-------- Given records --------

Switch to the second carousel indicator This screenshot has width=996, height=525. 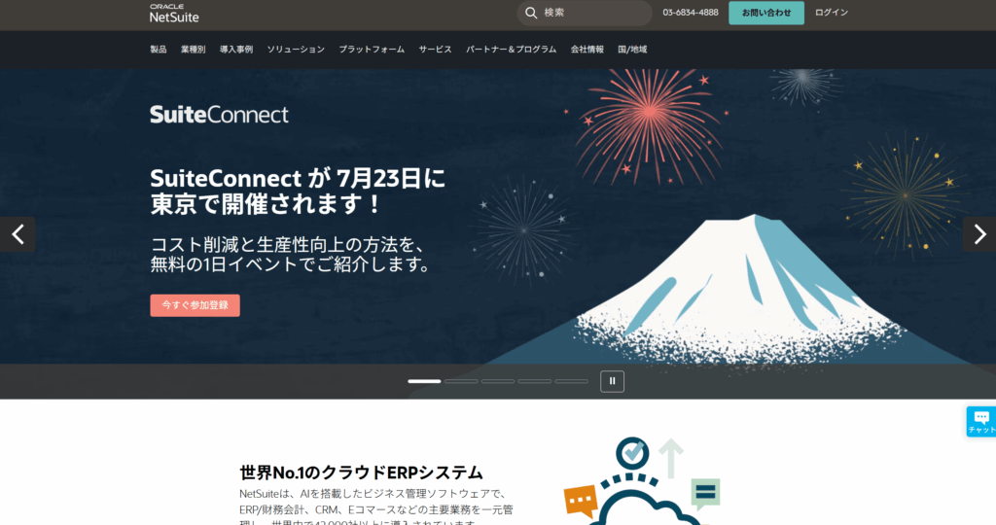(x=461, y=381)
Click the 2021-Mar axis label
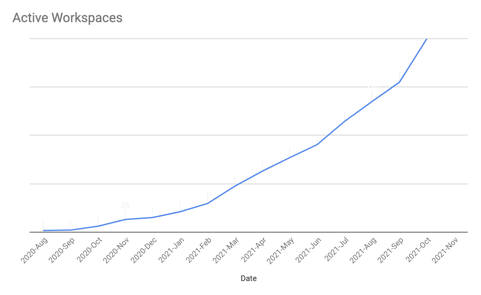This screenshot has height=295, width=481. click(226, 250)
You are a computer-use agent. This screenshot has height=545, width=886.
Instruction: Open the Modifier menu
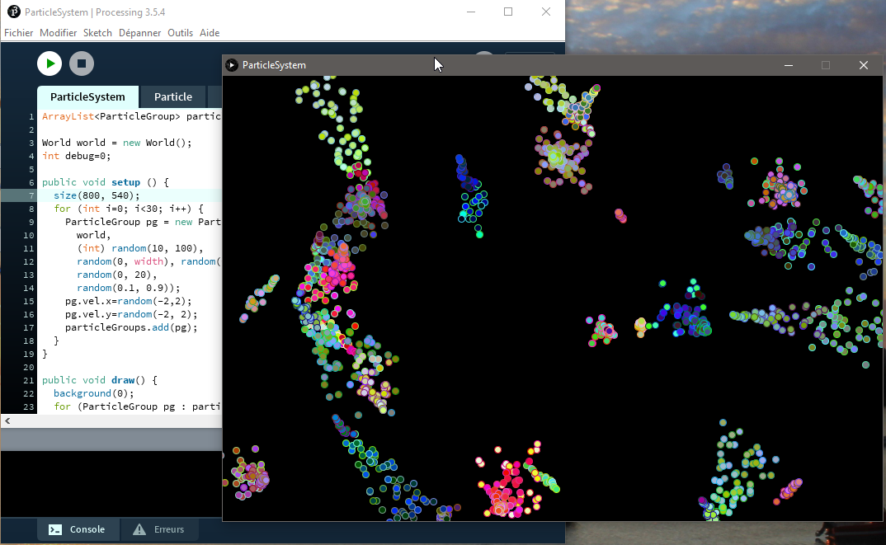click(x=58, y=33)
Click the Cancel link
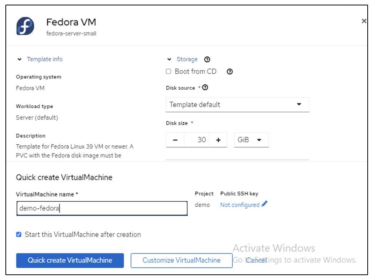This screenshot has width=375, height=279. 256,260
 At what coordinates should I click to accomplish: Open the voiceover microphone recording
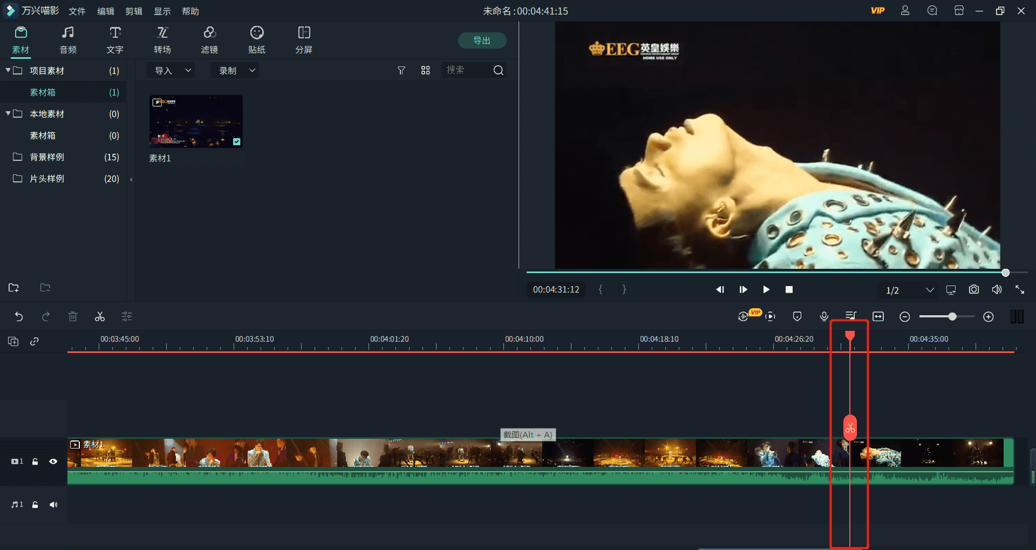click(x=824, y=317)
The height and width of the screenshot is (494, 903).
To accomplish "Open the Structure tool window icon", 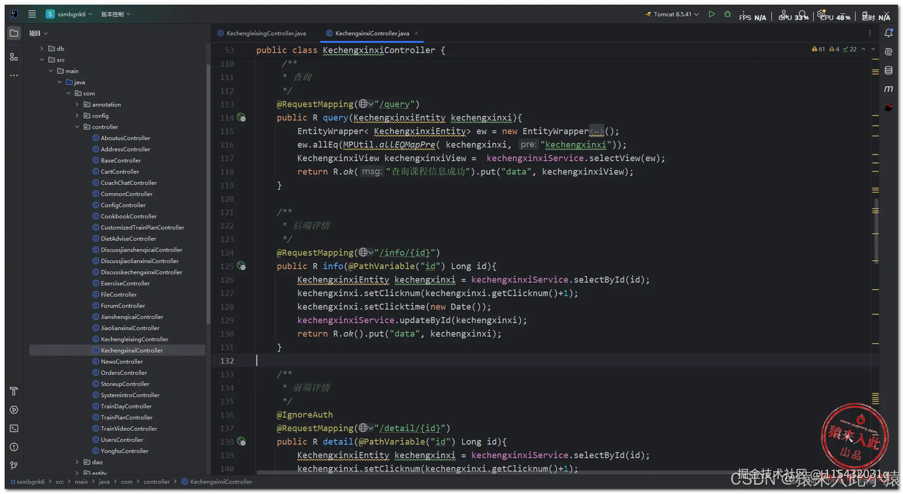I will click(14, 57).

--------

*Required work*. Rewrite the stretch of material from the line containing "Click the 2021-Mar axis label" through the line containing "This screenshot has width=375, height=279.", replacing "Cancel link" with "Cancel button" and keeping everything else unchanged. Leave the pictures out of your answer.

*Correct answer*.
Click the 2021-Mar axis label
This screenshot has height=295, width=481. click(226, 250)
You are a computer-use agent. This screenshot has height=545, width=886.
Instruction: Open the Modifier menu
click(x=58, y=33)
Click the Cancel button
This screenshot has width=375, height=279. 256,260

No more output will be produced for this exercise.